Veinte años son nada, así que diez son la mitad de nada. Pero la regla de tres no es aplicable a Podemos, la formación que ayer llegó a su primer decenio aparentando tener tres cuartos de siglo. Pocas cosas han envejecido tan rápidamente como la que durante un tiempo llamamos –a medio camino entre la ingenuidad y el deseo– Nueva Política. Aquella formación que iba a dar un revolcón a los usos y costumbres de la representación pública tardó bien poco en ser una versión corregida y aumentada de los rancios partidos que decía venir a sustituir. Los círculos abiertos de la primera hora, donde cabía todo quisque sin necesidad siquiera de afiliarse formalmente, se convirtieron, por puro principio de realidad, en una organización vertical y brutalmente jerárquica en la que quienes se movían desaparecían de la foto. Pero en sentido literal, como queda probado en la célebre instantánea de la fundación en la que prácticamente solo sobrevive el gurú máximo, Pablo Iglesias y, autorrelegado al córner, ese contradictorio gran ególatra con cinco vidas resueltas que atiende por Juan Carlos Monedero.

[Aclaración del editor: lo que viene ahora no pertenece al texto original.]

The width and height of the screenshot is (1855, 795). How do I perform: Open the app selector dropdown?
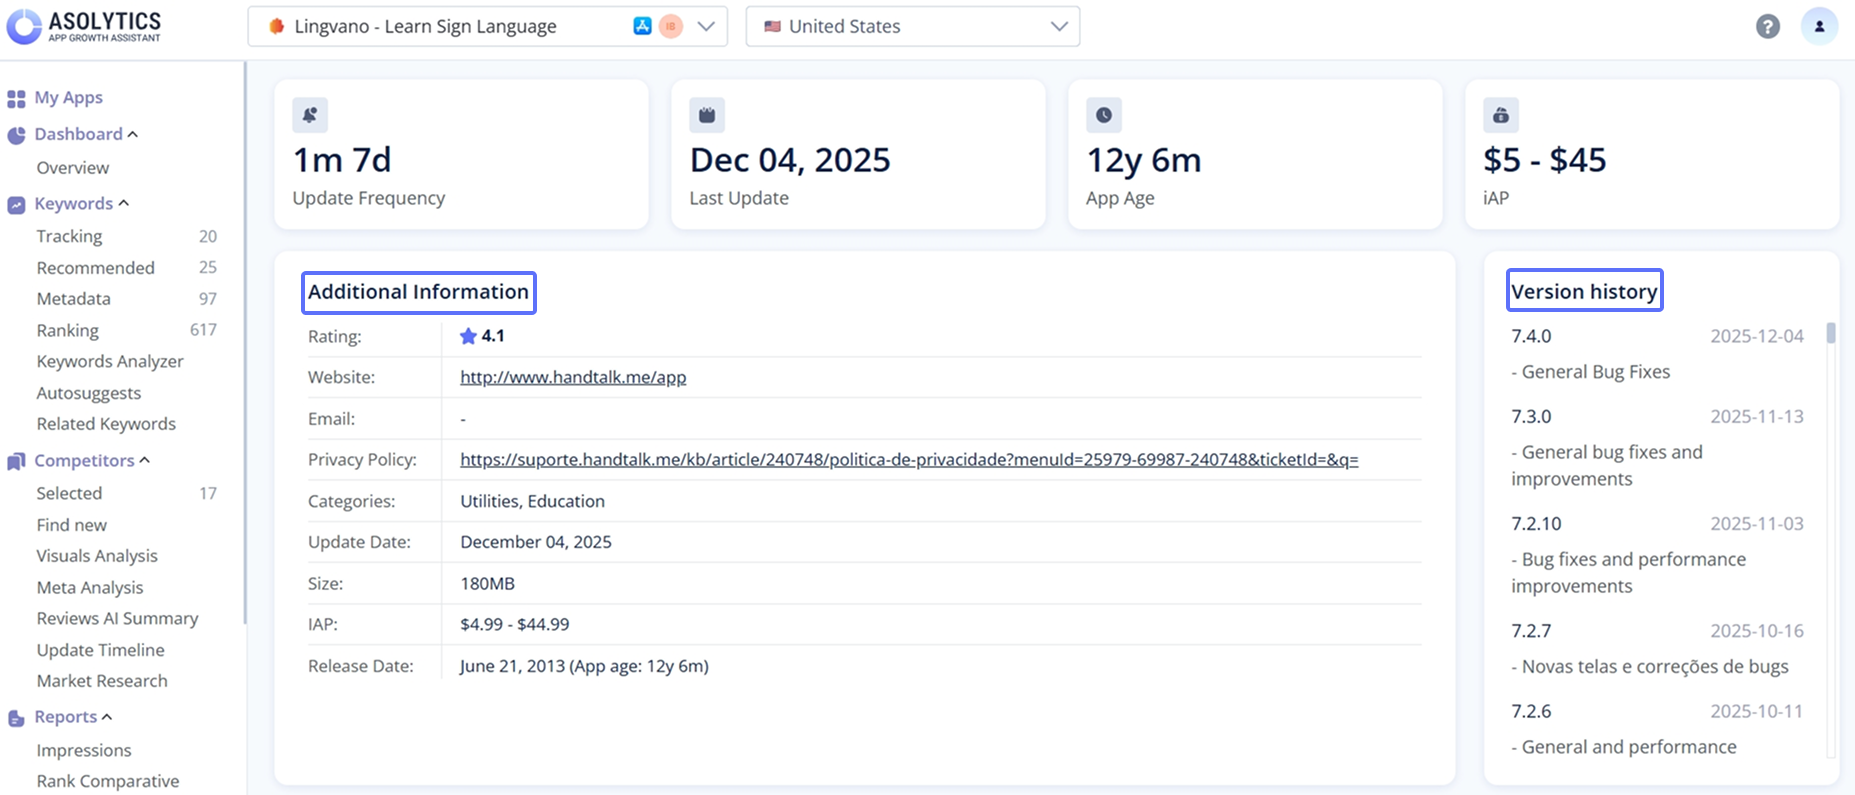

Casi todos los demás, tan sonrientes, tan henchidos de fervorosa ilusión, han sido convenientemente purgados en el transcurso de este frenético par de lustros. Como fui uno de los primeros escépticos resabiados respecto al fenómeno, hoy sonrío al comprobar que un buen puñado de los que se acordaban de mis ancestros por mis críticas ladran por las esquinas reproches descarnados hacia aquella formación a la que entregaron lo mejor de sí mismos antes de ser largados de una patada por no haber sido lo suficientemente sumisos con lo que les ordenaba el amado líder.

Manteniendo hasta la última coma de lo anterior, no sería honesto si no reconociera que Podemos ha puesto patas arriba un sistema de sota, caballo, rey –sobre todo, rey– y que le debemos un respeto por ello. Conste en acta.